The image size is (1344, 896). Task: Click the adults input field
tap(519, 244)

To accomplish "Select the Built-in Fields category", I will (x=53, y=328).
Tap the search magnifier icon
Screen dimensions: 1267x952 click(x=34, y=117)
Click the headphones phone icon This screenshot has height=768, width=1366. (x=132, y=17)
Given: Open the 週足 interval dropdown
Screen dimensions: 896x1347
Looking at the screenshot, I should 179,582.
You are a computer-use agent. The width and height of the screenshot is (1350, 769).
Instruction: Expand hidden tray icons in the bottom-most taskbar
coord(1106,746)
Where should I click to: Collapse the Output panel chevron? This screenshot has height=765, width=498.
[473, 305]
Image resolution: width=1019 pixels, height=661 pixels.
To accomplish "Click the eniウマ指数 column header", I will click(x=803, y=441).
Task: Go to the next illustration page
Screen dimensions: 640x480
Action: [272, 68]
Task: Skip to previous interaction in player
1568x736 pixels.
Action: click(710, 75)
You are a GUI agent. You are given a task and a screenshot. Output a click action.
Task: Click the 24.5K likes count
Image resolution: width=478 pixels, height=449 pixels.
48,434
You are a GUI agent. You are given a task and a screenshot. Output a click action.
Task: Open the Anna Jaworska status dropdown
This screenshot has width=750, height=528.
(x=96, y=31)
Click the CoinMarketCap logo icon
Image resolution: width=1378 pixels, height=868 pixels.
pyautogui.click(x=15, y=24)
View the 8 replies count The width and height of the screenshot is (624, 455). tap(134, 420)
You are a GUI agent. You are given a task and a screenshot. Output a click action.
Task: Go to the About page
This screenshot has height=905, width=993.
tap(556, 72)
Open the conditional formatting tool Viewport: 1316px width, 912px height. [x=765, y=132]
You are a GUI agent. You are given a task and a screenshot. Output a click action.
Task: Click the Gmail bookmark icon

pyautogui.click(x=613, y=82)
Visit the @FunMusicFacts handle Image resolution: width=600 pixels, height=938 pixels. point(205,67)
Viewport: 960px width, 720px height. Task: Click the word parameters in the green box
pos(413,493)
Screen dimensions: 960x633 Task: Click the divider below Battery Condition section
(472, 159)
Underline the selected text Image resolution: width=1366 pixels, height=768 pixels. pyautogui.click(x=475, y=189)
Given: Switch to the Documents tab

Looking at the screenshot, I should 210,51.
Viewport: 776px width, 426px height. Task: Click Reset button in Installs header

▬▬▬

WHAT TO DO> Every entry is to be copied exactly, with none omitted.

RESPONSE AREA>
The image size is (1344, 896). Task: Click the adults input field
tap(519, 244)

To accomplish "Select the Built-in Fields category", I will (x=53, y=328).
Tap the search magnifier icon
Screen dimensions: 1267x952 click(x=34, y=117)
Click the headphones phone icon This screenshot has height=768, width=1366. (x=132, y=17)
Given: Open the 週足 interval dropdown
Screen dimensions: 896x1347
Looking at the screenshot, I should 179,582.
You are a computer-use agent. The width and height of the screenshot is (1350, 769).
Instruction: Expand hidden tray icons in the bottom-most taskbar
coord(1106,746)
Where should I click to: Collapse the Output panel chevron? This screenshot has height=765, width=498.
[473, 305]
Image resolution: width=1019 pixels, height=661 pixels.
To accomplish "Click the eniウマ指数 column header", I will click(x=803, y=441).
Task: Go to the next illustration page
Screen dimensions: 640x480
Action: [272, 68]
Task: Skip to previous interaction in player
1568x736 pixels.
Action: click(710, 75)
You are a GUI agent. You are given a task and a screenshot. Output a click action.
Task: Click the 24.5K likes count
Image resolution: width=478 pixels, height=449 pixels.
48,434
You are a GUI agent. You are given a task and a screenshot. Output a click action.
Task: Open the Anna Jaworska status dropdown
This screenshot has width=750, height=528.
(x=96, y=31)
Click the CoinMarketCap logo icon
Image resolution: width=1378 pixels, height=868 pixels.
pyautogui.click(x=15, y=24)
View the 8 replies count The width and height of the screenshot is (624, 455). tap(134, 420)
You are a GUI agent. You are given a task and a screenshot. Output a click action.
Task: Go to the About page
This screenshot has height=905, width=993.
tap(556, 72)
Open the conditional formatting tool Viewport: 1316px width, 912px height. [x=765, y=132]
You are a GUI agent. You are given a task and a screenshot. Output a click action.
Task: Click the Gmail bookmark icon

pyautogui.click(x=613, y=82)
Visit the @FunMusicFacts handle Image resolution: width=600 pixels, height=938 pixels. point(205,67)
Viewport: 960px width, 720px height. Task: Click the word parameters in the green box
pos(413,493)
Screen dimensions: 960x633 Task: Click the divider below Battery Condition section
(472, 159)
Underline the selected text Image resolution: width=1366 pixels, height=768 pixels. pyautogui.click(x=475, y=189)
Given: Switch to the Documents tab

Looking at the screenshot, I should 210,51.
Viewport: 776px width, 426px height. Task: Click Reset button in Installs header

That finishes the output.